No tocante à boa-fé, esclarece Larenz que "sempre que exista entre pessoas determinadas um nexo jurídico, estas estão obrigadas a não fraudar a confiança natural do outro".

Lembre-se, ademais, de que nos termos do atual Código Civil, art. 187, comete ato ilícito aquele que, independentemente de culpa, titular de um direito, "ao exercê-lo, excede manifestamente os limites impostos pelo seu fim econômico ou social, pela boa-fé ou pelos bons costumes".

O novo Código Civil, aliás, estabeleceu uma nítida mitigação do princípio do pacta sunt servanda, dando maior relevo à função social dos contratos do que à liberdade de contratar (art. 421), e o art. 422, do mesmo Diploma, reafirmou, desta feita, expressamente, que a boa-fé deve estar à base do contrato na sua formação, na sua execução e na sua extinção, sendo que quanto a este último aspecto a normatização foi trazida no art. 472.

A proteção contra a dispensa arbitrária, portanto, encontra no ordenamento jurídico fundamentos que transcendem até mesmo à própria discussão em torno da eficácia do art. 7º, I, da CF.

Entretanto, mesmo mirando-se a questão neste aspecto, a proteção contra a cessação imotivada (arbitrária) tem plena vigência.

O inciso I, do art. 7º, em questão, faz menção, é verdade, à indenização como forma de concretizar a garantia constitucional e o art. 10, inciso I, do ADCT, estipulou a indenização de 40% sobre o saldo do FGTS, para valer enquanto não votada a Lei Complementar, mencionada no inciso I, do art. 7º. No entanto, há de se reconhecer que a Constituição, ao proibir a cessação arbitrária, acabou por criar uma espécie qualificada de cessação.

Desse modo, a cessação por iniciativa do empregador que não for fundada em falta do empregado, nos termos do art. 482, da CLT, terá que, necessariamente, ser embasada em algum motivo, sob pena de ser considerada arbitrária. A indenização prevista no inciso I, do art. 10, do ADCT, diz respeito, portanto, à cessação motivada (não em falta cometida pelo empregado), que não se considere arbitrária, visto que esta última está proibida, dando margem não à indenização em questão, mas à restituição das coisas ao estado anterior, quer dizer, à reintegração do trabalhador ao emprego, ou, não sendo isto possível ou recomendável, a uma indenização compensatória.

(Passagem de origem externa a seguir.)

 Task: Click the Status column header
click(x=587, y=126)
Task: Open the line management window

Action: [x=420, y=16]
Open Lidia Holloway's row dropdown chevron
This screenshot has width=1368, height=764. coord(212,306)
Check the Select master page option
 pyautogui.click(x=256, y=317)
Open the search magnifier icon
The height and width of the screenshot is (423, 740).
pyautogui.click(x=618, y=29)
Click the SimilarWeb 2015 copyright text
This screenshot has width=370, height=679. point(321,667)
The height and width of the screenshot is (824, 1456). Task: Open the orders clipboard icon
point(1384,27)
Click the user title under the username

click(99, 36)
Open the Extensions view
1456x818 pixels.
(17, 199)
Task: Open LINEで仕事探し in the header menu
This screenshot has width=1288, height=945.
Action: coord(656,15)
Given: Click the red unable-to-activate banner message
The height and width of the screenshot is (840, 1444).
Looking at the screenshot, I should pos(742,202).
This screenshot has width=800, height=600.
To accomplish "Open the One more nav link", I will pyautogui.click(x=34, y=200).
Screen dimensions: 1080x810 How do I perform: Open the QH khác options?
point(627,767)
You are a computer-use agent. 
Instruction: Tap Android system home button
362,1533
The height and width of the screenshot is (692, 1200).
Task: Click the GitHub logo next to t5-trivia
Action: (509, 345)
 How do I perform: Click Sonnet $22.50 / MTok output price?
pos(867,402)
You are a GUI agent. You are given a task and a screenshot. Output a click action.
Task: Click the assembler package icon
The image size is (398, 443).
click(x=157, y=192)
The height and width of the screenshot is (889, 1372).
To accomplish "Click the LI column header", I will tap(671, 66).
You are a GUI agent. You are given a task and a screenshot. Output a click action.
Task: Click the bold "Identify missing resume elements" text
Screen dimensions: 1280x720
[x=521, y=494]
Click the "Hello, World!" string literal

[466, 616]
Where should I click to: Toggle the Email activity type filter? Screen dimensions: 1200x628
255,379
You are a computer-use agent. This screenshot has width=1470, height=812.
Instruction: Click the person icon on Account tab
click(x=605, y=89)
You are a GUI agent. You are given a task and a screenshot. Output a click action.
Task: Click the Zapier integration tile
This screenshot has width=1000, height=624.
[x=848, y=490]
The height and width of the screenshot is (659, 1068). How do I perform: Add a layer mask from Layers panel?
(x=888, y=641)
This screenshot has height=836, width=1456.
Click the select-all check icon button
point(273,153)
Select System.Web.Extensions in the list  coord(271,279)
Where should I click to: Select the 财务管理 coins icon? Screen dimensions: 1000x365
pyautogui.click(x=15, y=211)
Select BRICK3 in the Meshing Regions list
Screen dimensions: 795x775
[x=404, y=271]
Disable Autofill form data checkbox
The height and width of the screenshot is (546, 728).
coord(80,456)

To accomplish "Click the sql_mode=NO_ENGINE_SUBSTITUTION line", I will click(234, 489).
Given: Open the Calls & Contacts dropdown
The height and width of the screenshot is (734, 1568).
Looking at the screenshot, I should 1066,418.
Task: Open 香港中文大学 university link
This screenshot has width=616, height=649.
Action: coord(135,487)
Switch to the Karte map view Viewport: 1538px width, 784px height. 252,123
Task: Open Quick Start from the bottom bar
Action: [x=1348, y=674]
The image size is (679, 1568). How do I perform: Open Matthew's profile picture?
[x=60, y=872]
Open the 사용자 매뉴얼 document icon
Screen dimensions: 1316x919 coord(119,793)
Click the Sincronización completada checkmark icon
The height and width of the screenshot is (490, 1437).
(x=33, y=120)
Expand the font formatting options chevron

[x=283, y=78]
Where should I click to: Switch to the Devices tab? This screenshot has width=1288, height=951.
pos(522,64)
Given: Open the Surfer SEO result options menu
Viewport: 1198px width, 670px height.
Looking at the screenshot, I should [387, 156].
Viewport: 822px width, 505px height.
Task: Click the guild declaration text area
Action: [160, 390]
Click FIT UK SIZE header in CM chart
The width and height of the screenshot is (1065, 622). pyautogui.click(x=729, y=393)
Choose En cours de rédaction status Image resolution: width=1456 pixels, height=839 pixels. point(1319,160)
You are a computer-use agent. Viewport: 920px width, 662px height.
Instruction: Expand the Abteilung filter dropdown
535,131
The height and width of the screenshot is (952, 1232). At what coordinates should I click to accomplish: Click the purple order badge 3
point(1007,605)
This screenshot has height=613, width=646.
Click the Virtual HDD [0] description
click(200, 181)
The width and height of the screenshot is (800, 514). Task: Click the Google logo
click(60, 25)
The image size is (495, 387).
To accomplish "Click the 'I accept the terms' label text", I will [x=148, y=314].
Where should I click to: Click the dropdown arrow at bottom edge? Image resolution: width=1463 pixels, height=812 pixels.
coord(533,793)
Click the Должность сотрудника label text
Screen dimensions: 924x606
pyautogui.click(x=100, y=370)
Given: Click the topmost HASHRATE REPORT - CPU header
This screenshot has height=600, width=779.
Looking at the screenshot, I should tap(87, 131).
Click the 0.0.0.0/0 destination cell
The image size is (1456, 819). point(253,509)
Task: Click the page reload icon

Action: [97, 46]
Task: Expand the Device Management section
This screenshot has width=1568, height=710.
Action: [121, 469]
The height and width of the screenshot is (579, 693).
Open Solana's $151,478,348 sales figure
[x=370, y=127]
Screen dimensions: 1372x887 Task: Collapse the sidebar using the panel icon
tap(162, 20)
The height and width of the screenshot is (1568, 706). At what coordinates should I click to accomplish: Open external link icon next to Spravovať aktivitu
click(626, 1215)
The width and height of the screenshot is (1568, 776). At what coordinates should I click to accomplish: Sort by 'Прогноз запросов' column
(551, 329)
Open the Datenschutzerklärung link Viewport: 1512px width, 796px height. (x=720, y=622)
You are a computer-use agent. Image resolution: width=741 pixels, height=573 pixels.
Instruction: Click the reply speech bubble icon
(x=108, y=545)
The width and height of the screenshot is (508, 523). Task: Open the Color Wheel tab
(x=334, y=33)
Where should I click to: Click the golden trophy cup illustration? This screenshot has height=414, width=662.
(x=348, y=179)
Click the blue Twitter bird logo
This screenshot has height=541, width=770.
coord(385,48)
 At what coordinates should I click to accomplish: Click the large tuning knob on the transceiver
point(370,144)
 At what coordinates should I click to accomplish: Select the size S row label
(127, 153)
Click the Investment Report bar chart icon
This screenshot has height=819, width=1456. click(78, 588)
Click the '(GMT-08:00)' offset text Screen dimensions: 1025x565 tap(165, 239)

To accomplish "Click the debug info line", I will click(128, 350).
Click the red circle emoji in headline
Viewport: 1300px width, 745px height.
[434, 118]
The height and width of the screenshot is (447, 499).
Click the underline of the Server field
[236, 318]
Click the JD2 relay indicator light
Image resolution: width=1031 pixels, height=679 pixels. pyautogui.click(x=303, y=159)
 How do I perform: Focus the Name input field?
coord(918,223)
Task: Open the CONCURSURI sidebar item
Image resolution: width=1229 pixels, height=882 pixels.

Lembre-se, a propósito, de que o art. 7º, I, mesmo tratando da indenização não exclui a pertinência da aplicação de "outros direitos", como forma de tornar eficaz a garantia.

Assim, aplicados os preceitos constitucionais e legais, sob o âmbito individual, quatro seriam os tipos jurídicos de cessação da relação de emprego por iniciativa do empregador:

  1. a imotivada (que se equipara à arbitrária); b) a motivada (sem apelo a ato culposo do empregado); c) a motivada em ato culposo do empregado (art. 482, da CLT); e d) a discriminatória (prevista na Lei n. 9.029/95).

A cessação arbitrária, portanto, não se confunde com a denominada "dispensa sem justa causa", é proibida constitucionalmente e vindo a se concretizar, gera a nulidade do ato com consequente reintegração do empregado ao serviço ou a cessação da relação por ato culposo do empregador com o consequente pagamento de indenização específica, como se verá adiante.

A cessação motivada (denominada na lei por "sem justa causa") dá ensejo ao recebimento pelo empregado de uma indenização, hoje fixada em 40% sobre o FGTS.

A cessação por falta do empregado (denominada na lei por "justa causa"), devidamente comprovada, nos termos do art. 482, da CLT, provoca a cessação do vínculo sem direito à indenização.

A cessação por ato discriminatório, expressa quanto à definição e aos seus efeitos na Lei n. 9.029/95, dá ensejo à reintegração ou à indenização compensatória.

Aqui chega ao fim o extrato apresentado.